Shawn Rech: We shouldn’t have federal mandates, we shouldn’t have sentencing minimums, we shouldn’t have three-strike laws. We’re not letting judges do their jobs, a judge has experience, they can consider the case. No judge would have wanted Rick to get life. The judge that sentenced him 11 years later supported his parole – even the judge who sentenced him wanted this corrected! These edicts coming from men at golfing country clubs talking election strategy, that’s nuts. Their feet aren’t on the ground, they’re just being selfish, they’re just being callous. It’s costing us so much as a society.
“He’s got a fiancee now and a life after jail planned, he has jobs waiting. He’s a grandfather, he has about 30 years left of life and he wants to make the most of it” – Shawn Rech
How do you get justice for someone like Rick, who by this point has spent more of his life in prison than out of it?
Shawn Rech: In Rick’s situation, justice means first of all, freedom. Freedom from prison. Second, post-release control which isn’t too restrictive. I think they shouldn’t hinder what’s left of his life by throwing him back in if he tests positive for weed or something like that. Hopefully Rick’s post-release control is lenient and short. Third, I think he should seek civil remedies. I believe he has a strong civil case when he gets out, against certain government entities who totally dropped the ball. Rick is owed – he did everything they asked of him. At least some of the FBI agents involved sat for the film and told the truth. They’re remorseful for what happened and they’re trying to be decent and see this through. They flew in on their own dime to be in this movie. They really wanted to say “look, it happened.” Otherwise we’d be putting forth a theory and people would roll their eyes and say “yeah right, the FBI are involved.” Now we have FBI agents telling you. At least these guys know that what happened was wrong. I think they may end up star witnesses in a civil trial. Rick is due some compensation and I hope he gets it.

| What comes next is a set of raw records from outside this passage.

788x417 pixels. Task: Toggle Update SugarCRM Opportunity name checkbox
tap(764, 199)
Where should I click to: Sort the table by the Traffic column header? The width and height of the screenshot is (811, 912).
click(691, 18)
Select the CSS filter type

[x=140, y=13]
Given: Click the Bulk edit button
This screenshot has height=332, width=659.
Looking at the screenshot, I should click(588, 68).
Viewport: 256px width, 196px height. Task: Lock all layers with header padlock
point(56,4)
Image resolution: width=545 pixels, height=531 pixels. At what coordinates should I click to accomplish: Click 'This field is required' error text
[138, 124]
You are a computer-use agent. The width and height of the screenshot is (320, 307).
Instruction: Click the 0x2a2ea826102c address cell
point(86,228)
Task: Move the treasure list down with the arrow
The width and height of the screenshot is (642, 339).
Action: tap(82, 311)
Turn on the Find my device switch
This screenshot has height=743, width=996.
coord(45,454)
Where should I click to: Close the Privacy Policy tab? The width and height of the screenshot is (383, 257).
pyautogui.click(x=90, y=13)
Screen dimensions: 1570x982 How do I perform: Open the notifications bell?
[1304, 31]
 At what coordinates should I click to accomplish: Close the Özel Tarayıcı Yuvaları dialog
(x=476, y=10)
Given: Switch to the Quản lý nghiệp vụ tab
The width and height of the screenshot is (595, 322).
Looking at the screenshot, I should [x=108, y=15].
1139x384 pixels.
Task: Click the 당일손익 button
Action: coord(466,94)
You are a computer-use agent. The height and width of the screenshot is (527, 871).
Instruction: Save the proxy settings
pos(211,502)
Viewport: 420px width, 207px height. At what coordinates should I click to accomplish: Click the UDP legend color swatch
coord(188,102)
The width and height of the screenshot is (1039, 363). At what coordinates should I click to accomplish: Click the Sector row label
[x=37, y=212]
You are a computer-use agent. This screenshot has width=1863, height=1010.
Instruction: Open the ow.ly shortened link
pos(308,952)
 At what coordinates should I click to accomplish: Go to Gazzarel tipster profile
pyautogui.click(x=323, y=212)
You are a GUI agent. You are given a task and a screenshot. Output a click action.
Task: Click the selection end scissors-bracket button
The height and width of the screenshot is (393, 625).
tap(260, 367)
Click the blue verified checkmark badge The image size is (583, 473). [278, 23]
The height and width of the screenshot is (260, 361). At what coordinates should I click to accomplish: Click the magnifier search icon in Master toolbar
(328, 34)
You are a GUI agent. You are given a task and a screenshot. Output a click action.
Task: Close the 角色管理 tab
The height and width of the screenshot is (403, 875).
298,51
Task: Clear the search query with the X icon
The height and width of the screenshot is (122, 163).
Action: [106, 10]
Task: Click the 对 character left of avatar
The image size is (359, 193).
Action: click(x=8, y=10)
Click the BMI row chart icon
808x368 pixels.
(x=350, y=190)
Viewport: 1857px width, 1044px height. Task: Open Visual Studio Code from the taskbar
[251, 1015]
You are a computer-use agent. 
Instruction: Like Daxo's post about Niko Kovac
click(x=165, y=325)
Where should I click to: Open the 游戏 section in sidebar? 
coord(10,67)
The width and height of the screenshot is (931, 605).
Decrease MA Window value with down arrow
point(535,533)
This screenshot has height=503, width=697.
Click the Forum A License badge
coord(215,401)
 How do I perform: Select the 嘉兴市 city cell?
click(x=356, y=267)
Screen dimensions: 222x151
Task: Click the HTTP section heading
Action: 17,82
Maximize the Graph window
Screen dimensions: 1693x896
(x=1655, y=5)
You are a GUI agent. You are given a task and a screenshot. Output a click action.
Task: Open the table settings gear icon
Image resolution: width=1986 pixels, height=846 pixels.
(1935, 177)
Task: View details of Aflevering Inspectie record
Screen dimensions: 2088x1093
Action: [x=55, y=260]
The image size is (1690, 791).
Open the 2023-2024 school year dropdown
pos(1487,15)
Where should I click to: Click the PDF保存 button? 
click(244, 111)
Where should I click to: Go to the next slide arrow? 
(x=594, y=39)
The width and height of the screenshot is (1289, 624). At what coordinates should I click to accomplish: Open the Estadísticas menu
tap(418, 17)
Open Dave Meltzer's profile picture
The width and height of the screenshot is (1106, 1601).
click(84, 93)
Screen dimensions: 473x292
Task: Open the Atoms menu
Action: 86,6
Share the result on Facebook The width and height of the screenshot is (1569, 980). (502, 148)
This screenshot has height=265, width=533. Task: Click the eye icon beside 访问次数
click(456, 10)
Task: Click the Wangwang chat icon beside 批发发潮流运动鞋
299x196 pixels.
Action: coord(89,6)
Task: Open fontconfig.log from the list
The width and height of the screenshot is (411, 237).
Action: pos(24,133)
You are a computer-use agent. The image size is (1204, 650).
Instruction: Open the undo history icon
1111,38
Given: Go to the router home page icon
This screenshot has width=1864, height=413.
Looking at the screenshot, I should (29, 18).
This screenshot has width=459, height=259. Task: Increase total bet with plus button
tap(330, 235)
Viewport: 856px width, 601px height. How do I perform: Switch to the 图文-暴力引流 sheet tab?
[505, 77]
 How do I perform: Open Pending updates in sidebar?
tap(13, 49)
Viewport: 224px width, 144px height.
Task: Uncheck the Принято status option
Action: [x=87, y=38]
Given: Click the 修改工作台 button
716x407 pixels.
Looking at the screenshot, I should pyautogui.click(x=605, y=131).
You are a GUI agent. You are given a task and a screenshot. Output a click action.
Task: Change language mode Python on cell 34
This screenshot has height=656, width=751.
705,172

Rick doesn’t seem resentful of his situation though?
Shawn Rech: Yeah, he’s peaceful. That barnacle has been busted a long time ago. He just wants his freedom. When he gets that everything else’ll kick in. He’s got a fiancee now and a life after jail planned, he has jobs waiting. He’s a grandfather, he has about 30 years left of life and he wants to make the most of it.
With so many people of colour, black men particularly, being unfairly targeted and sentenced by law enforcement, what prompted you to focus on this story of injustice against a white kid? Were you wary of that decision at all?
Shawn Rech: The racial part of this story that I think is really interesting, and one which I think really upset the black community at the time, was the myth that these sophisticated black gangsters who were extremely organised needed some white kid to come in and shore everything up. It’s absurd. There was a big divide between the white suburbs and the black inner city at the time, I think these white folks in the suburbs were smirking saying “see, they needed one of us to get this all together, now he’s the king pin.” It was all a lie.
What do you hope people will learn from this documentary? What action or impression do you want to leave us with?
Shawn Rech: What I really want people to know is, let people do their jobs, stop issuing edicts. Stop passing poorly thought out sentencing mandates that end up putting people away for very mild things for half or their entire life. It’s happening every day. It’s costing us too much, in too many ways. That’s what I feel most passionate about.